═════ Dataset ═════

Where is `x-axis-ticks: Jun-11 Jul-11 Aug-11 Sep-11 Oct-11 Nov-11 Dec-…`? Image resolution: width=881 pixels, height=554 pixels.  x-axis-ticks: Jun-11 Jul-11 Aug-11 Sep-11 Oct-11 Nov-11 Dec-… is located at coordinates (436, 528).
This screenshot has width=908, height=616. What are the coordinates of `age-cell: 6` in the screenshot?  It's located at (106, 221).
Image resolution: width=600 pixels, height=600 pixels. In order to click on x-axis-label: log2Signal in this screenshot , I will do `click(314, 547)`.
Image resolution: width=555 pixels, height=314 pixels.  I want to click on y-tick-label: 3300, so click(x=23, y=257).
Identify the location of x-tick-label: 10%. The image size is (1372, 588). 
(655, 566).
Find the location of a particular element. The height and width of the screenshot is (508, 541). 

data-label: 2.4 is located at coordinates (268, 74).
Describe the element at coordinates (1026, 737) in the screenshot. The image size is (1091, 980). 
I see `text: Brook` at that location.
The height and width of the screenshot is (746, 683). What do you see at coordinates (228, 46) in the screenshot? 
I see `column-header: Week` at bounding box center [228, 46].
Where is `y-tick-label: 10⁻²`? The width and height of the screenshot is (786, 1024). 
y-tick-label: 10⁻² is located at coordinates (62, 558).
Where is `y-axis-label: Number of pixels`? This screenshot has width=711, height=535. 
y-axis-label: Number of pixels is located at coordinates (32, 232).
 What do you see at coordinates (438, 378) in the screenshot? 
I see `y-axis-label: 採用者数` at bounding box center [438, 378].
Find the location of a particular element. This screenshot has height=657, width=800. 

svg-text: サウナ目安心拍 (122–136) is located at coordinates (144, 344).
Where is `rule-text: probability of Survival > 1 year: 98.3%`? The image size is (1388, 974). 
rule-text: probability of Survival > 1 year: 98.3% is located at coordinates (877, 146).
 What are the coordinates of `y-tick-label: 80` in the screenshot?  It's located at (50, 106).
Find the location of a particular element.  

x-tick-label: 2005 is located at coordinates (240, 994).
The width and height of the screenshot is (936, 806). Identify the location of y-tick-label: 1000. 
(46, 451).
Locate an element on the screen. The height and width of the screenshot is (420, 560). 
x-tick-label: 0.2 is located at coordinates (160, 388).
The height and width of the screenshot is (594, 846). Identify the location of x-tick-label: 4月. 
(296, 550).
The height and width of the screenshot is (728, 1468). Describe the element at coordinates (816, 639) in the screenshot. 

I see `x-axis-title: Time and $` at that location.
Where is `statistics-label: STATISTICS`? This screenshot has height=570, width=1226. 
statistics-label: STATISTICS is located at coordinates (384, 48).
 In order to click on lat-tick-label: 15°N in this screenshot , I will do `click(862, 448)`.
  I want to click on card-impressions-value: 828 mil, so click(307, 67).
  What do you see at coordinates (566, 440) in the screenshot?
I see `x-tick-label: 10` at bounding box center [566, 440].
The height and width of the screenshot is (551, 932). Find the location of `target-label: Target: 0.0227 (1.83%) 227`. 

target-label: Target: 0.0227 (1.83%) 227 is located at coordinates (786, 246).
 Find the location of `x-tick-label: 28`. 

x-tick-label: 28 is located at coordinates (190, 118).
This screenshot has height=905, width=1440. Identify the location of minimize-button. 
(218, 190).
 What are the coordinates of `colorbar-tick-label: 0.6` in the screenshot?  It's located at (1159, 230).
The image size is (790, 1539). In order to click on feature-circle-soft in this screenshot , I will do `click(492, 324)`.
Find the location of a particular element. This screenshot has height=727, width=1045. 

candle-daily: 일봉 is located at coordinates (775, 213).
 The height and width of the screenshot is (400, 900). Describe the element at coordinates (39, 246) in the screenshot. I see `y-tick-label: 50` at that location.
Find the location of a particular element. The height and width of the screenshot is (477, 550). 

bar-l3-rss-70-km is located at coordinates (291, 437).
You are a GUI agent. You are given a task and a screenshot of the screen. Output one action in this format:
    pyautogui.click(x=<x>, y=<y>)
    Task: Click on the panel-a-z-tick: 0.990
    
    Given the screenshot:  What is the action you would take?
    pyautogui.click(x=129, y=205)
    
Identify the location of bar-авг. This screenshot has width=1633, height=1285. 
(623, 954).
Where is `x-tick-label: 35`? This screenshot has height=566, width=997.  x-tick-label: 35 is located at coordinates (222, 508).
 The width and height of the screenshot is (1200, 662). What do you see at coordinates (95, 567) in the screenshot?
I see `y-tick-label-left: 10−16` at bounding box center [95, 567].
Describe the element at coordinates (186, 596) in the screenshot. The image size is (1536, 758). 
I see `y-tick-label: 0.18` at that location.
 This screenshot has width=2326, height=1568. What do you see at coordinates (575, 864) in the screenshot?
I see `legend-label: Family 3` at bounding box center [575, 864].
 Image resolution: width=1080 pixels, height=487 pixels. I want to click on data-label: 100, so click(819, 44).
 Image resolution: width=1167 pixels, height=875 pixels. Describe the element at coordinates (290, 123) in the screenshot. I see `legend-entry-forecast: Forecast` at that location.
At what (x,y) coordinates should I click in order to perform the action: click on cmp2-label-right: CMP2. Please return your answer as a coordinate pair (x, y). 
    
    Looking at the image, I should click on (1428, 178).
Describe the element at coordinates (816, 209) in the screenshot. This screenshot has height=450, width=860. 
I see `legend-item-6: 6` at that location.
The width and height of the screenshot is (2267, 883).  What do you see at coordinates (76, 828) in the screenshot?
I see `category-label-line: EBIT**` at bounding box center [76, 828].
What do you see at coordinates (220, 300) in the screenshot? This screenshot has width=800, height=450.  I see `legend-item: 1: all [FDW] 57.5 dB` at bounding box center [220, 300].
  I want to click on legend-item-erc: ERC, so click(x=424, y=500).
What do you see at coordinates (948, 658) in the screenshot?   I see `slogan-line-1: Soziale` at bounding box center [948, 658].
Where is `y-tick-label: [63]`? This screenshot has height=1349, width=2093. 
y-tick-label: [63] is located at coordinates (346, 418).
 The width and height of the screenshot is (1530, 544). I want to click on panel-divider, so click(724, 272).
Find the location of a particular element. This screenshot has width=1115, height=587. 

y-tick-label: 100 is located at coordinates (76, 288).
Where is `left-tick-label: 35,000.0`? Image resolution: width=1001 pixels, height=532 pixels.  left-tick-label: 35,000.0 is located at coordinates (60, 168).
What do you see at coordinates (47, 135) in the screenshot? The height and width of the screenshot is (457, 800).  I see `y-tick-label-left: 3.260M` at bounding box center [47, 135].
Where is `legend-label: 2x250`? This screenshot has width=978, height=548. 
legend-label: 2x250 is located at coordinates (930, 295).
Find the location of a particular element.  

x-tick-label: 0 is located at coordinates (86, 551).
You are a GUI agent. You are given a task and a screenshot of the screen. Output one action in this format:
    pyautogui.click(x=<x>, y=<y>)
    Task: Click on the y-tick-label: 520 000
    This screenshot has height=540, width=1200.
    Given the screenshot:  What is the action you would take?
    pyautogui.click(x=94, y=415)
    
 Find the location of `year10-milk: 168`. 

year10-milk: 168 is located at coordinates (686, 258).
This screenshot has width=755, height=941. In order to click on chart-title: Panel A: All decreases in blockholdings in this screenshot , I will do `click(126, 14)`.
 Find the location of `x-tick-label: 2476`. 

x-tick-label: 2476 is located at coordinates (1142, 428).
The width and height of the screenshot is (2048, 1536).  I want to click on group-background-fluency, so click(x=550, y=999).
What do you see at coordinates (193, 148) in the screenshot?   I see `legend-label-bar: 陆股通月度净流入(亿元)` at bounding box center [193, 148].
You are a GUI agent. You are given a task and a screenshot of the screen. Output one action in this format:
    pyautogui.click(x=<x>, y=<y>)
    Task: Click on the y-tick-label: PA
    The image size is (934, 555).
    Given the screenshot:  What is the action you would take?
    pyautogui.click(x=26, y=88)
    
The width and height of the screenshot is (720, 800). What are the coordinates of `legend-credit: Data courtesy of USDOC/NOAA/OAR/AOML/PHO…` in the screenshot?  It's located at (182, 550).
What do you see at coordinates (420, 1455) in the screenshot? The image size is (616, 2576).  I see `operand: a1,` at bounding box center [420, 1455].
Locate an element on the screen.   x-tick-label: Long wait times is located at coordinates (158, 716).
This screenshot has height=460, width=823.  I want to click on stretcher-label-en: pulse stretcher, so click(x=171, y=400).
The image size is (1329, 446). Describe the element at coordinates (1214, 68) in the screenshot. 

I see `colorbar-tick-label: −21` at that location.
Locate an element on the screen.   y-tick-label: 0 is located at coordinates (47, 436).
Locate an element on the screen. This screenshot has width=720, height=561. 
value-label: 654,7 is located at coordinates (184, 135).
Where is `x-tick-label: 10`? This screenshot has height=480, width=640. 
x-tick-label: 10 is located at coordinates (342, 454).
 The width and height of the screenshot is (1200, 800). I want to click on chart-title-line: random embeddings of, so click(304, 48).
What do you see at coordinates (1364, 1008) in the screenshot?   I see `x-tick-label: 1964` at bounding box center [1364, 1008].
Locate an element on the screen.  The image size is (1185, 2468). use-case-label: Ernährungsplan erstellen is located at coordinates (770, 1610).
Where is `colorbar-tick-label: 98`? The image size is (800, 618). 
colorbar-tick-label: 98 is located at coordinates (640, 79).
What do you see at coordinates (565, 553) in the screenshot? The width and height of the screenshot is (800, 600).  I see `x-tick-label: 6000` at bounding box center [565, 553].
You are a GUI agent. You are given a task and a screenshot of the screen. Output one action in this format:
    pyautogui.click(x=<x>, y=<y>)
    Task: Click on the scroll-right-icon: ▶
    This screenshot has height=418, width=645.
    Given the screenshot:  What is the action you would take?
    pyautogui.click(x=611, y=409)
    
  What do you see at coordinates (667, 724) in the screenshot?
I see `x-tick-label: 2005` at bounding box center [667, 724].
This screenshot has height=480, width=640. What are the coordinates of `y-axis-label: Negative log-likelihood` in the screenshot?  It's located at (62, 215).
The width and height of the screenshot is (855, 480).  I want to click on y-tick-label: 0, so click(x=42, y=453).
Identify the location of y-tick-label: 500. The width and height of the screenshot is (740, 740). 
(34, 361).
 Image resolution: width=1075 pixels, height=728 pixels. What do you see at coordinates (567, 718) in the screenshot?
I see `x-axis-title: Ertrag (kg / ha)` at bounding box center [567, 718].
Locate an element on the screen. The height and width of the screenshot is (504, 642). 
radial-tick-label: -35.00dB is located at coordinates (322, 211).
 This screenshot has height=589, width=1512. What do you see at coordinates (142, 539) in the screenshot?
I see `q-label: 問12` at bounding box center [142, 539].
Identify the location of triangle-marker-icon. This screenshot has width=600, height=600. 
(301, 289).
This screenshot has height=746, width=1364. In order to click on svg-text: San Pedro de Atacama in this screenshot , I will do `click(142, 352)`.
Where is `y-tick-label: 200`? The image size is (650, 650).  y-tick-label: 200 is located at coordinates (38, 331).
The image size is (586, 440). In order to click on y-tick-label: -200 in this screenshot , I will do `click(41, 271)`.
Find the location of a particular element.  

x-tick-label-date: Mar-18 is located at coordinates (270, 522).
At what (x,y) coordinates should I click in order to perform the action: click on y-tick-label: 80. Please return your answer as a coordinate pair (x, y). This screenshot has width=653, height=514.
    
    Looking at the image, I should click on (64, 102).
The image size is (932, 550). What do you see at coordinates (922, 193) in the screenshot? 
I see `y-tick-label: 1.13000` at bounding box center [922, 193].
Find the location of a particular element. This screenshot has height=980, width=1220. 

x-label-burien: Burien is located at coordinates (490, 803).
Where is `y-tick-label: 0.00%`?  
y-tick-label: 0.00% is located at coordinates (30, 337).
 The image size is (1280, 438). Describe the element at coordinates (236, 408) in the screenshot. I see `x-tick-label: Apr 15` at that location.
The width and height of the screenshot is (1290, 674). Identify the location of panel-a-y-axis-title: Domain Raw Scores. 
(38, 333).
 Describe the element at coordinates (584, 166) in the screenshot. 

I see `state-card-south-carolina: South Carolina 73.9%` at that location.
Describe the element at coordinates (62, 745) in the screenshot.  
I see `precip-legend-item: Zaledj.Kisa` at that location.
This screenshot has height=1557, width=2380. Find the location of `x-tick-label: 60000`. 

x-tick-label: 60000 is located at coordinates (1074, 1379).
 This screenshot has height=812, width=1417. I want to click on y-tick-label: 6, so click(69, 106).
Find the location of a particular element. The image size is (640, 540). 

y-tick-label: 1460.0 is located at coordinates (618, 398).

═════

What needs to be done —
Give the lines as a Markdown table with the columns Row and Item line, starting with the line that contains "This screenshot has height=1557, width=2380." and going on through the end of the items. Leave out blank lines.

Written answer —
| Row | Item line |
|---|---|
| 1 | This screenshot has height=1557, width=2380. Find the location of `x-tick-label: 60000`.  |
| 2 | x-tick-label: 60000 is located at coordinates (1074, 1379). |
| 3 |  This screenshot has height=812, width=1417. I want to click on y-tick-label: 6, so click(69, 106). |
| 4 | Find the location of a particular element. The image size is (640, 540).  |
| 5 | y-tick-label: 1460.0 is located at coordinates (618, 398). |